Enhancing Poverty Rates Reliability Using Small Area Estimation
DOI:
https://doi.org/10.34123/icdsos.v2025i1.695Keywords:
HB Beta, HB Flexible Beta, Small Area Estimation, PovertyAbstract
This study systematically compares the performance of three Small Area Estimation
(SAE) methods—Empirical Best Linear Unbiased Predictor (EBLUP), Hierarchical Bayes (HB)

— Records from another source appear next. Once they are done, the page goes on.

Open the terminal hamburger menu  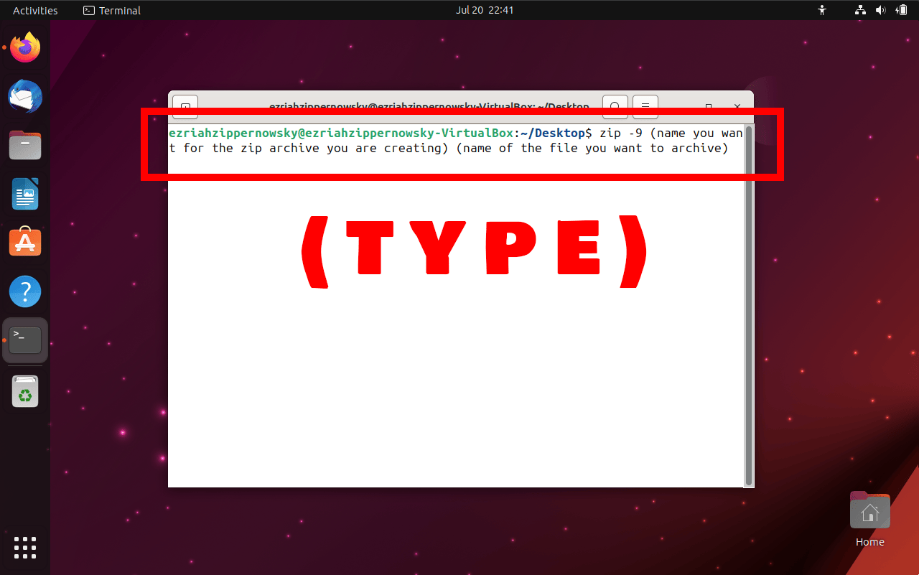tap(645, 106)
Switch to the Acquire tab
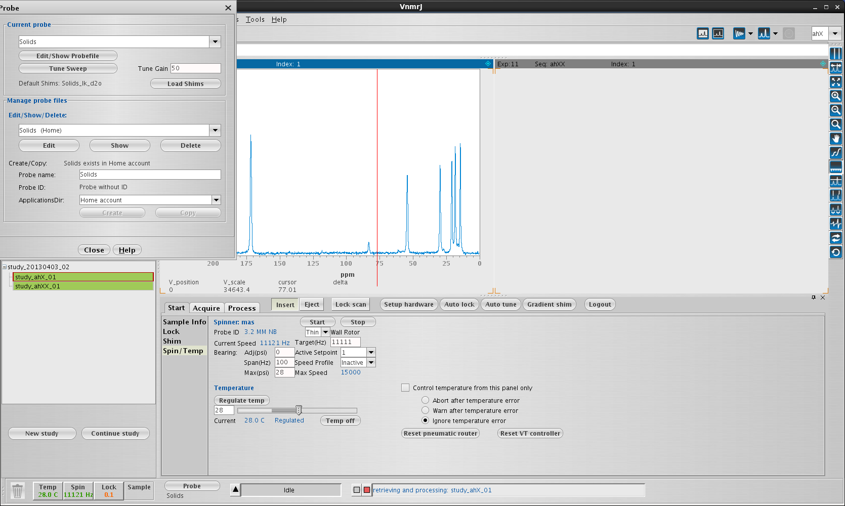Screen dimensions: 845x506 click(206, 308)
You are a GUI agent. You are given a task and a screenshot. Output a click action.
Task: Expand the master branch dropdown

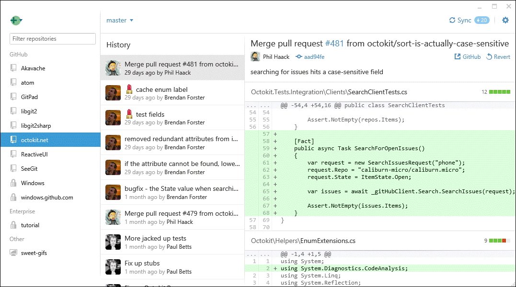tap(120, 20)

Beta, and HB Flexible Beta—using two different auxiliary data sources-Village Potential
(Podes) and Socio-Economic Registration data (Regsosek). The SAE methodologies were
applied in a case study focusing on Java Island, Indonesia. Direct estimates remain has high
Relative Standard Errors (RSE) above 25%, indicating low reliability. EBLUP methods
improved estimate reliability but still produced some unreliable estimates. The HB Beta method
further reduced RSE values, while the HB Flexible Beta model achieved the lowest RSE,
eliminating all unreliable estimates. Moreover, Socio-Economic Registration data consistently
resulted in lower RSE values compared to Village Potential data, particularly when used with
the HB Flexible Beta model. These result highlight that integrating advanced SAE models such
as HB Flexible Beta with high-quality administrative data such as Socio-Economic Registration
data is crucial for producing reliable and precise poverty estimates for more targeted and
effective poverty alleviation policies.